## Texte source
===============

Depuis 2019, bien après que la Central Intelligence Agency (CIA) en a fait de même, l’armée française, peu portée pourtant sur le fantasque, fait appel avec le projet Red Team aux écrivains de SF pour imaginer les conflits du futur, et éventuellement les moyens de leur résolution. Comme le précisait la ministre des Armées d’alors, Mme Florence Parly, «c’est un projet très sérieux». Quand on sait que, sous la présidence de Ronald Reagan, l’Initiative de défense stratégique baptisée «Guerre des étoiles» a été fortement influencée par des auteurs de SF, quand on voit s’étendre la surveillance et le contrôle comme dans les meilleures dystopies, on confirme: la SF, c’est sérieux (chapitre 1).

Manière de voir propose ainsi de mesurer la puissance de déchiffrement de ce que la réalité porte de potentialités, et par là même, sa force d’éveil, déployée avec effervescence par ses écrivains (Alain Damasio, Sabrina Calvo…).

===============

## Données fournies

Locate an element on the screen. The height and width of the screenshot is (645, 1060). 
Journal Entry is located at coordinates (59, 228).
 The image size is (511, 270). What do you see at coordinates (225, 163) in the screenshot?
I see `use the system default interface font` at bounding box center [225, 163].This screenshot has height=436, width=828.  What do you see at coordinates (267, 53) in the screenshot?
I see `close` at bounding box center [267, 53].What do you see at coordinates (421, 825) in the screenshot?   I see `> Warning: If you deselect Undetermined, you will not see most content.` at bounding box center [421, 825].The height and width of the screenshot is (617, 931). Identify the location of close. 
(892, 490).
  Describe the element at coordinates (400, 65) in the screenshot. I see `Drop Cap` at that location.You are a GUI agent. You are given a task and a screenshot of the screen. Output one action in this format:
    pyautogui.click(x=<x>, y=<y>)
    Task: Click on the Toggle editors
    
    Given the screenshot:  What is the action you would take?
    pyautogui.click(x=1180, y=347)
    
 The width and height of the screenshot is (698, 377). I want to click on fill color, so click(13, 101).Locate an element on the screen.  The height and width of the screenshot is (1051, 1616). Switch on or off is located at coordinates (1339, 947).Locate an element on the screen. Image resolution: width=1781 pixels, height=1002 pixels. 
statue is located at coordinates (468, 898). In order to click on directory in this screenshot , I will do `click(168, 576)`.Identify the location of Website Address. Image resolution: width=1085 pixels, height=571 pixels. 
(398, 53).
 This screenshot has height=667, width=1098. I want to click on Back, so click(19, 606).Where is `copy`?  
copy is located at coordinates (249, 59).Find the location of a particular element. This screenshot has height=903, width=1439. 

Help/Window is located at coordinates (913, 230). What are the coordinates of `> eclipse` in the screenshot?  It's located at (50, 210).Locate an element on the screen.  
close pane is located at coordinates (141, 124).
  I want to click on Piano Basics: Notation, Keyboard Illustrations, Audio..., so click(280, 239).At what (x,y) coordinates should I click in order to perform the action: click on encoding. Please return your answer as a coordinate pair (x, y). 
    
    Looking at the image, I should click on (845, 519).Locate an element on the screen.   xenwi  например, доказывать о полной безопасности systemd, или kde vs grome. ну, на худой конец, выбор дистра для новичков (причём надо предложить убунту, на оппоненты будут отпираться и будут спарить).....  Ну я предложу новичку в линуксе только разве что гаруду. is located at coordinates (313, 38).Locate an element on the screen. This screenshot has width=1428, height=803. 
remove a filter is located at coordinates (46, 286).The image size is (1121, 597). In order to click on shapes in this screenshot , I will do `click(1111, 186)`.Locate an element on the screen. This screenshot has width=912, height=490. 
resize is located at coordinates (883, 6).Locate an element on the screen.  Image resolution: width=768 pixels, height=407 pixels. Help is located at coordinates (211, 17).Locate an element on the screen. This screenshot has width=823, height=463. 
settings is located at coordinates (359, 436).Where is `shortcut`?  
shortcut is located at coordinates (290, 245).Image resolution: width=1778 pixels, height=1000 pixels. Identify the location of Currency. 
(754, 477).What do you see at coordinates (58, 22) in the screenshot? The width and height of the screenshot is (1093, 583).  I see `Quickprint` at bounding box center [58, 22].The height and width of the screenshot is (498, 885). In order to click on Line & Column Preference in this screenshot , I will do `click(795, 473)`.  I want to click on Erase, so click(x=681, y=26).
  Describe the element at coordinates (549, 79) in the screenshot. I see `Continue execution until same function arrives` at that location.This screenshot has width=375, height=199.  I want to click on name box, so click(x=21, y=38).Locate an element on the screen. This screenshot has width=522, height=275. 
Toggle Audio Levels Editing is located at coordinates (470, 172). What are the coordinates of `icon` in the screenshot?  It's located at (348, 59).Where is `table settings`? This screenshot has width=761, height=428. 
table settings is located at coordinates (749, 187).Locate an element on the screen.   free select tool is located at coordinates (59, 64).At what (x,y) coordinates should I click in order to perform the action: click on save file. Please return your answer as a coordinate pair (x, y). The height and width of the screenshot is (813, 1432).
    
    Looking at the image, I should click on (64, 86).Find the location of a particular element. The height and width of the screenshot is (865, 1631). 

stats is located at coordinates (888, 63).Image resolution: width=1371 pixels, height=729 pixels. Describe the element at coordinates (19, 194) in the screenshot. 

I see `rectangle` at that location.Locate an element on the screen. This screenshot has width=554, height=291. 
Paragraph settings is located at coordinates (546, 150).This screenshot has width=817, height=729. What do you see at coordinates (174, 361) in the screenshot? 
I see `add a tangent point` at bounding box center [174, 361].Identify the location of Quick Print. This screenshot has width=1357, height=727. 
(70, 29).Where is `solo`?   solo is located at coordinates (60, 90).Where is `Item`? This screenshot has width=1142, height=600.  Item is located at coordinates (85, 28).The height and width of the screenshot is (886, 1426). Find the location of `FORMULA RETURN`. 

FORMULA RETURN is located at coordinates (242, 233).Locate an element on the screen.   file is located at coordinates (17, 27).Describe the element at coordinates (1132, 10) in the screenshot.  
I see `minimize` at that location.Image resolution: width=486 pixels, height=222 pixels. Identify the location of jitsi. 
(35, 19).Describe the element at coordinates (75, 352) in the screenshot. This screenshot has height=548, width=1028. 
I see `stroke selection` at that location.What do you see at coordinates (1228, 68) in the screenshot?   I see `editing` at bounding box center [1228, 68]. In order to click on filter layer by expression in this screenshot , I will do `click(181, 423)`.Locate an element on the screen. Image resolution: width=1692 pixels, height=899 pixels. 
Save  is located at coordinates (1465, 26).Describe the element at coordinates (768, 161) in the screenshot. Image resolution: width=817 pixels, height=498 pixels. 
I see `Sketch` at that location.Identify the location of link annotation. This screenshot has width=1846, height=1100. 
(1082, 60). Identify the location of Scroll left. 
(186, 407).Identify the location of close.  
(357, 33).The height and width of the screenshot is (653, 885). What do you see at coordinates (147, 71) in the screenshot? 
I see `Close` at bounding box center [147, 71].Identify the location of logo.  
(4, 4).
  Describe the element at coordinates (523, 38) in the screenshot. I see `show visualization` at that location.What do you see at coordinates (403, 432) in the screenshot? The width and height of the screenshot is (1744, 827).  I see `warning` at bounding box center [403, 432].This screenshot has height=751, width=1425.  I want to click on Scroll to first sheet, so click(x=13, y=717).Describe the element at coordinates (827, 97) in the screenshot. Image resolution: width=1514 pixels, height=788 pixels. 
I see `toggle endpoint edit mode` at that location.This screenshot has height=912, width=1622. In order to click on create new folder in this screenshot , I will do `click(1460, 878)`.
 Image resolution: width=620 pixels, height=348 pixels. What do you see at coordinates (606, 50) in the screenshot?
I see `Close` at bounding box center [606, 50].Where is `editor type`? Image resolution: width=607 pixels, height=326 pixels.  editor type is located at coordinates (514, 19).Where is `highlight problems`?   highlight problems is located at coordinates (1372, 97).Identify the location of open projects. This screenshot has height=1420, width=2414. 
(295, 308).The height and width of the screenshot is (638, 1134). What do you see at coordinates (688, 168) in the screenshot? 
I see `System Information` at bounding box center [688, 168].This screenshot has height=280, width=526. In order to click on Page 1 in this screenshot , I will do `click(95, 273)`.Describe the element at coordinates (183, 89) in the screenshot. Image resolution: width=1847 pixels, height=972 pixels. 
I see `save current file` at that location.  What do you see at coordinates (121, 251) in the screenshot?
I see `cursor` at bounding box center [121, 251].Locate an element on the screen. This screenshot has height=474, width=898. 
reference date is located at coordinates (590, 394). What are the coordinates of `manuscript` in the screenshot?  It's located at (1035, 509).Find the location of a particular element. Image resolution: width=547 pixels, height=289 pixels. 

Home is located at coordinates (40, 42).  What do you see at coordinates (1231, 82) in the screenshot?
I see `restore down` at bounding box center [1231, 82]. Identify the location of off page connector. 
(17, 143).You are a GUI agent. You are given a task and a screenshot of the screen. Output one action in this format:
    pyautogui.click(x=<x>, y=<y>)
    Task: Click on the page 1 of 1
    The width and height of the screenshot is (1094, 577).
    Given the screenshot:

===============

Selon le texte sur la science-fiction, depuis quelle année l'armée française fait-elle appel aux écrivains de SF avec le projet Red Team ? Les lignes ne sont pas nécessaires ici.

L'armée française fait appel aux écrivains de SF depuis 2019.